The problem >> Put each line of the data below into a Markdown table with the columns "No." and "Line", numbering the rows and leaving out blank lines.

Listing >>
***

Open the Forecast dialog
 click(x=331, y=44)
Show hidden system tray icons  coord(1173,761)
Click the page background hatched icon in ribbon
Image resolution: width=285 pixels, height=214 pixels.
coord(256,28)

***

Response to this task >>
| No. | Line |
|---|---|
| 1 | Open the Forecast dialog |
| 2 |  click(x=331, y=44) |
| 3 | Show hidden system tray icons  coord(1173,761) |
| 4 | Click the page background hatched icon in ribbon |
| 5 | Image resolution: width=285 pixels, height=214 pixels. |
| 6 | coord(256,28) |